The funding of these projects supports the NSF’s goal of broadly advancing the field of cloud technology. The industry as a whole is looking strongly towards innovation and providing a lot of funding for companies, startups and academia to promote new cloud-based products and ideas.
All US academic researcher and educators will have access to CloudLab for free. It intends to work with early adopters prior to public availability. Users may sign up for news at the site for a chance to participate.

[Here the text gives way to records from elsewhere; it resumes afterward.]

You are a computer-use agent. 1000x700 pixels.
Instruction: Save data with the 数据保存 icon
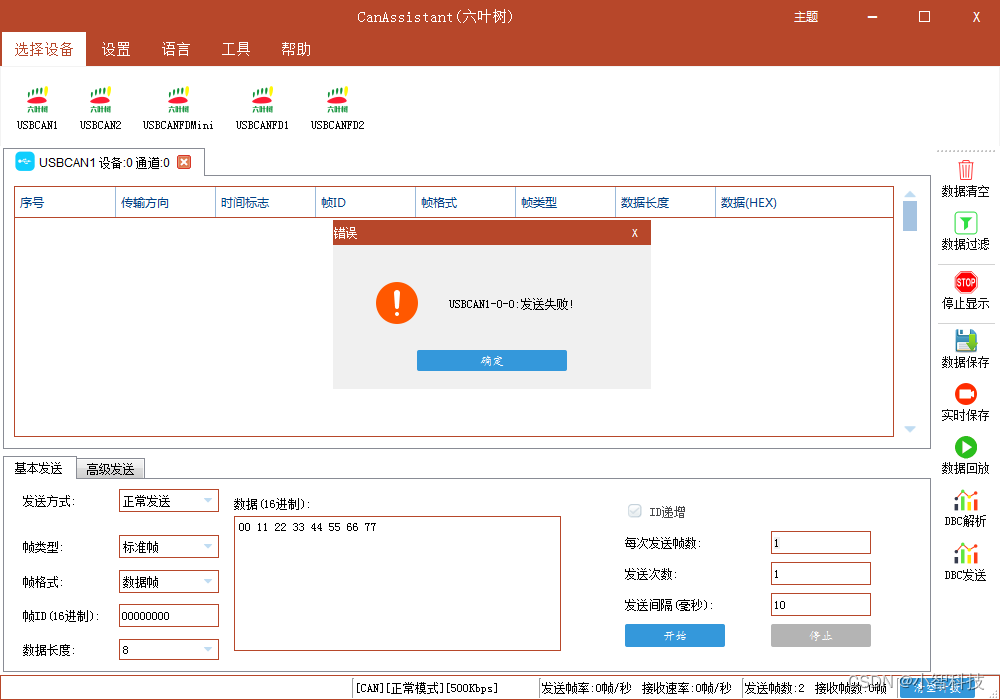964,347
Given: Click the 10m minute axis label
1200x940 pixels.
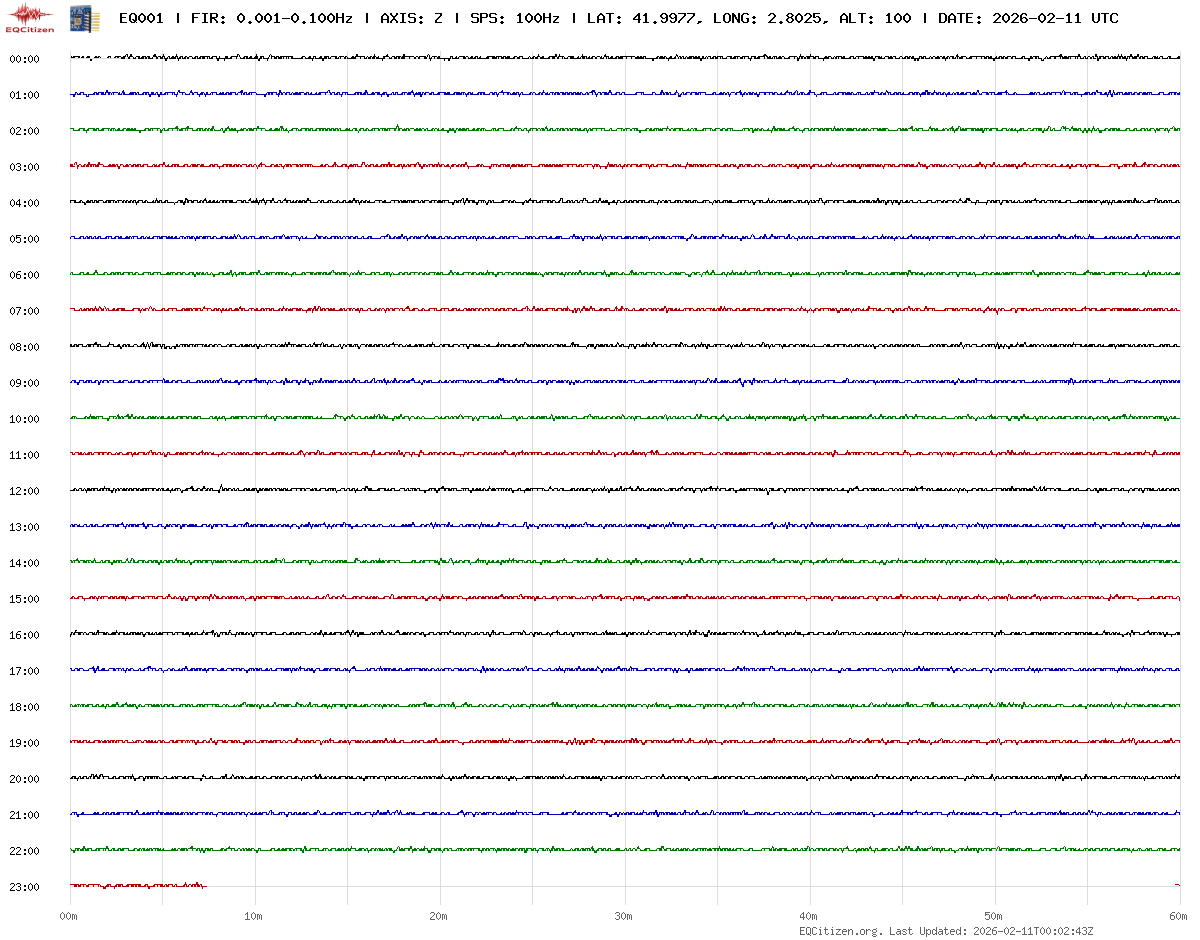Looking at the screenshot, I should 254,916.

“While most of the original concepts for cloud computing came from the academic research community, as clouds grew in popularity, industry drove much of the design of their architecture,” the NSF said in a statement. “Today’s awards complement industry’s efforts and will enable academic researchers to experiment and advance cloud computing architectures that can support a new generation of innovative applications, including real-time and safety-critical applications like those used in medical devices, power grids, and transportation systems.”

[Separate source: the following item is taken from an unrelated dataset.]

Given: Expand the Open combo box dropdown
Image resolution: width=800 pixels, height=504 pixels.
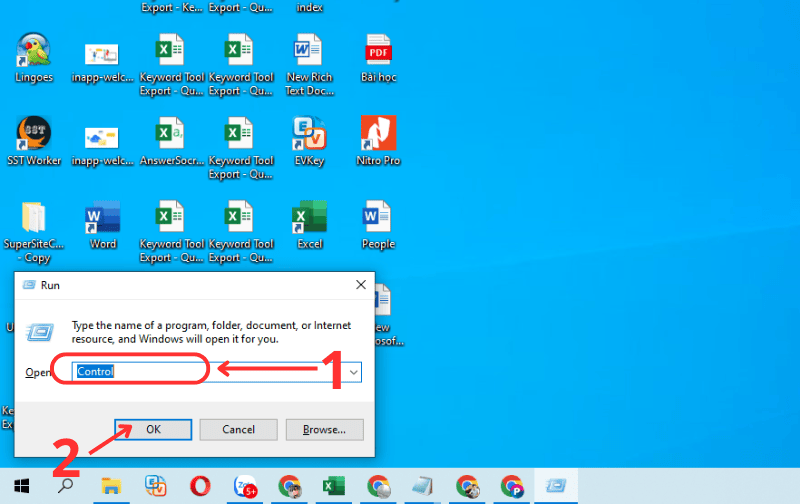Looking at the screenshot, I should point(352,372).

Suzi Iacono, acting NSF head said the program will provide “unique and compelling research opportunities” to the academic community that may not have been available without this funding.
The first of the two NSF projects is called Chameleon and will be launched soon, according to its site. Chameleon Cloud will initially deploy with OpenStack infrastructure. The cloud will be deployed this fall at the University of Chicago and the Texas Advanced Computing Center. Chameleon support for heterogeneous computer architectures is unique to the project, it says.

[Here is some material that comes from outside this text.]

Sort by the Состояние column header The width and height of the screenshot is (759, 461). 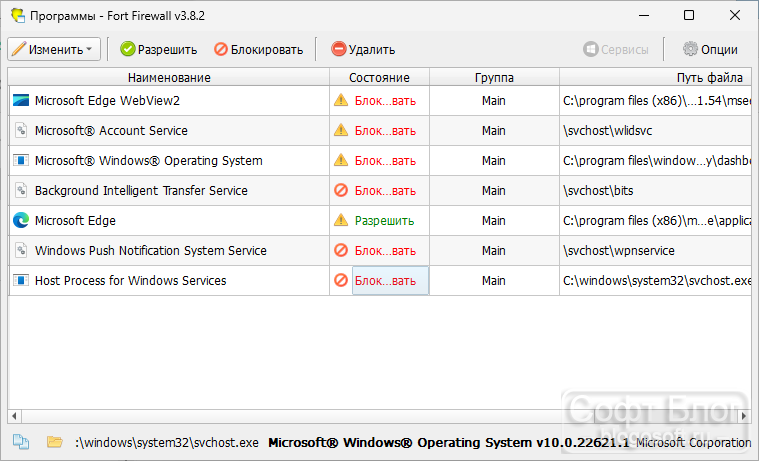380,77
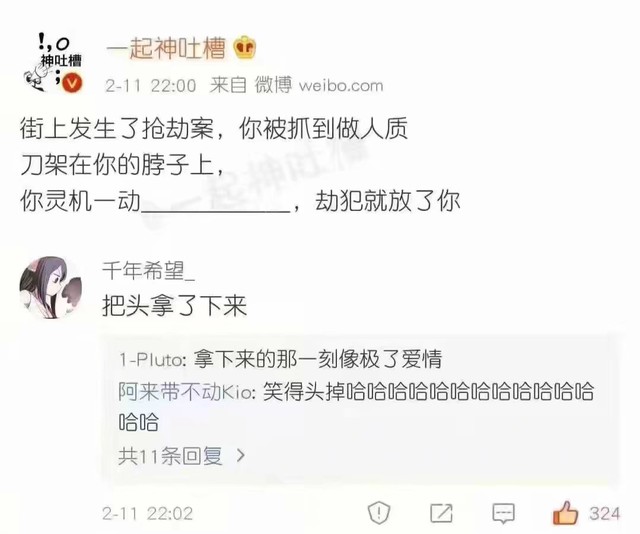Open 1-Pluto replier profile link

pyautogui.click(x=153, y=360)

Plans for the lab consist of 650 multi-core cloud nodes with a 100 Gbps connection between the sites and 5PB of disk space. Chameleon will provide a large-scale platform on which researchers can explore new concepts in cloud core technologies.
“Like its namesake, the Chameleon testbed will be able to adapt itself to a wide range of experimental needs, from bare metal reconfiguration to support for ready made clouds,” Kate Keahey, a scientist at the Computation Institute at the University of Chicago and principal investigator for Chameleon said.
The testbed will support experiments with, “heterogeneous units allowing experimentation with high-memory, large-disk, low-power, GPU, and co-processor units.” The cloud will offer full user configuration options of the software stack.
“A special feature of Chameleon is that it provides for an exceptionally close integration of clouds and networks, which substantially enhances the capabilities of both,” according to its site. “In addition, to facilitate experiments, Chameleon will support a set of services designed to meet researchers needs, including support for experimental management, reproducibility, and repositories of trace and workload data of production cloud workloads.”
Chameleon plans to form partnerships with other commercial and academic clouds such as Open Science Data Cloud (OSDC), Rackspace, CERN, GENI and INRIA’s Grid’5000 and CloudLab.
The second NSF project is called CloudLab. The site describes it as “…flexible, scientific infrastructure for research on the future of cloud computing. Researchers come to CloudLab to build their own clouds, experimenting with new architectures that will form the basis for the next generation of the world’s computing platforms.”
CloudLab’s software stack is based on Emulab, a network testbed researchers use to develop and test new software.
“Emulab’s primary strength lies in provisioning an ensemble of resources at the physical level, giving experimenters ‘raw’ access to compute, network, and storage resources,” according to the CloudLab site. “…ensemble includes a full description of the network, enabling Emulab to tightly control network topologies and to do network-aware resource placement. It places the infrastructure layer below the cloud software architecture, enabling experimenters to run cloud software stacks such as OpenStack, Eucalyptus, and CloudStack as experiments within CloudLab.”
Researchers at the University Wisconsin-Madison are excited to participate in the CloudLab Project. Thursday it announced 2.3 million in funding from the National Science Foundation (NSF) to Participate in the project.
According to an article by UW-Madison, CloudLab will serve as a testing ground for the UW-Madison research institute called WISDOM. Computer scientists Aditya Akella, Remzi Arpaci-Dusseau and Larry Landweber, among others, will participate.
WISDOM focuses on software to drive next-generation data centers. “There is great promise in medicine, genetics, physics, transportation and more,” Landweber said.